When in the cockpit, there is a time to speak, and there is a time to let go of the button and listen.
This past weekend I went flying. I got up early, checked the weather, toddled out to the airport, preflighted the airplane, checked the weather again, climbed in, fired up, and flew. It was not yet 8 a.m. when my wheels left the runway. The sky was blue, without even a hint of cloud cover. That would change in the coming hour, I knew. Florida is humid, especially so on summer mornings. Clouds would form soon enough. But for the moment, all was excellent.
As I climbed away from Lakeland Linder Regional Airport, the tower called to let me know a frequency change was approved. I responded with the last three letters of my registration and a hearty, “Thanks.” A quick stab at the flip-flop button brought up the CTAF (common traffic advisory frequency) for my destination, and a whole lot of chatter.
Like many non-towered airports, my destination makes use of a CTAF for pilots to self-announce their positions and intentions. And like many non-towered airports, my destination shares that same CTAF with a number of other airports in the region. That’s fair. That’s reasonable. However, it means that pilots using the CTAF at any airport, anywhere, must keep in mind that other pilots many miles away are hearing their calls, and waiting for a clear frequency and the opportunity to make their own calls.
“Chatty 123 is…um….about 15 miles south…no we’re more east than south…from Tampa North. Is there any traffic in the pattern at Tampa North…if there is…which runway are you using?”
Pilots all over central Florida were awaiting a chance to key the mike to report their position in the pattern, while Chatty 123 droned on. To make matters worse, Chatty made frequent calls, often asking non-existent pilots questions the pilot should have already known the answer to based on the conditions of the moment.
“Chatty 123 is 12 miles from Tampa North…we’re probably going to do a full stop landing at Tampa North…maybe a touch-and-go, then come around for a full stop after that.”
The push-to-talk button was virtually glued down, transforming the CTAF into Chatty 123’s private radio show.
The garrulous pilot called to report they were going to be entering the downwind soon, but with no particular runway included in the message.

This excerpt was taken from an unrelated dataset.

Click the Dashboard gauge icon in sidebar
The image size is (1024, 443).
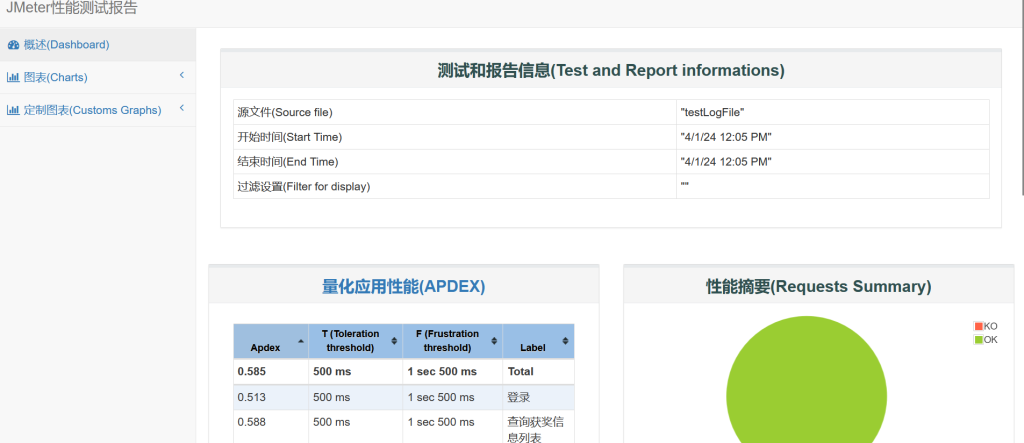13,45
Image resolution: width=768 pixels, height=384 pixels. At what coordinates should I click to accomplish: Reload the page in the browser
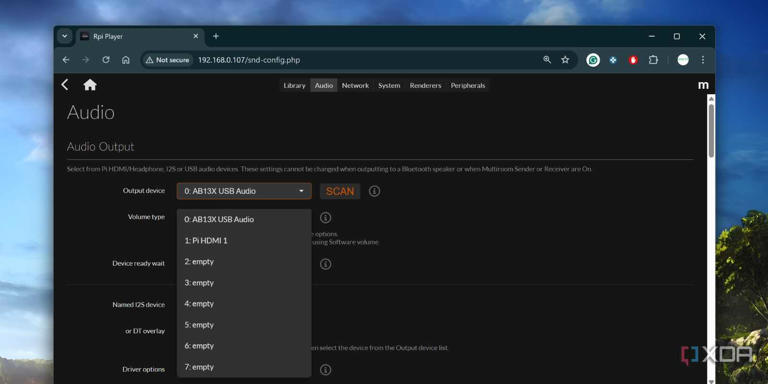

Then they announced they were really close to the downwind but hadn’t spotted any other traffic yet. When they actually got onto the downwind they announced their achievement three separate times, once when entering the downwind, again at midfield downwind, and finally abeam the numbers on downwind.
It went on like this for a while. You can imagine the joy felt by others using the frequency, at Tampa North, as well as other destinations that share the common means of communication. The infrequent spaces in between Chatty’s calls were peppered with other pilots calling out their intentions. Or at least they were attempting to call out their intentions. In each case the frequency transformed into a buzzing, clicking, mass of noise as Chatty keyed the mike yet again to make an unnecessary — and unnecessarily long — radio call, effectively blanking out the calls of other pilots.
Thankfully Class G airspace doesn’t require radio communications, and non-towered fields don’t require a clearance to land, or I might still be up there waiting. I’d have had a lot of company, too.
As luck would have it, Chatty 123 finally landed. The frequency fell quiet, save for a few brief calls from other fields, “Experimental turning right base for 15 at Apopka.” Silence. “Bonanza 789 downwind for 5,Winter Haven.” More silence. “Piper 456 left downwind for 32, Tampa North.”
The voice making that last call sounded a bit annoyed. Understandably.
Yes, you have freedom of speech. Yes, you should exercise it often, with vigor, and conviction. But you might listen now and then, too. And at least consider putting some self-imposed constraints on what you have to say, and when you choose to say it.
On behalf of all those pilots waiting patiently to make a call that really might matter — thank you.